The question "who wrote the Bible?" has no single answer — and that in itself is a finding, the result of centuries of close textual analysis.
For most of Western history, traditional attributions went unquestioned. Moses composed the Torah. David composed the Psalms. Paul composed the letters bearing his name. Beginning in the 17th and 18th centuries, scholars started examining these claims against the texts themselves — looking at language, internal contradictions, historical references, and literary patterns.
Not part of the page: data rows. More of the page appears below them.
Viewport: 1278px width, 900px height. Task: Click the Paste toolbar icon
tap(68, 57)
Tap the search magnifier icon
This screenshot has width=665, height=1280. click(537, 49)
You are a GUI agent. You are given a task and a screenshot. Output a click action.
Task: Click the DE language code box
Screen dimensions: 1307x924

What they found reshaped the field and opened up questions that are still being refined today.
This page surveys the current state of biblical authorship scholarship — who composed the Old Testament, when the New Testament took shape, and how many authors contributed to the library we now call the Bible.
The Torah Question: Did Moses Write the First Five Books?
Most scholars do not consider Moses the author of the Torah.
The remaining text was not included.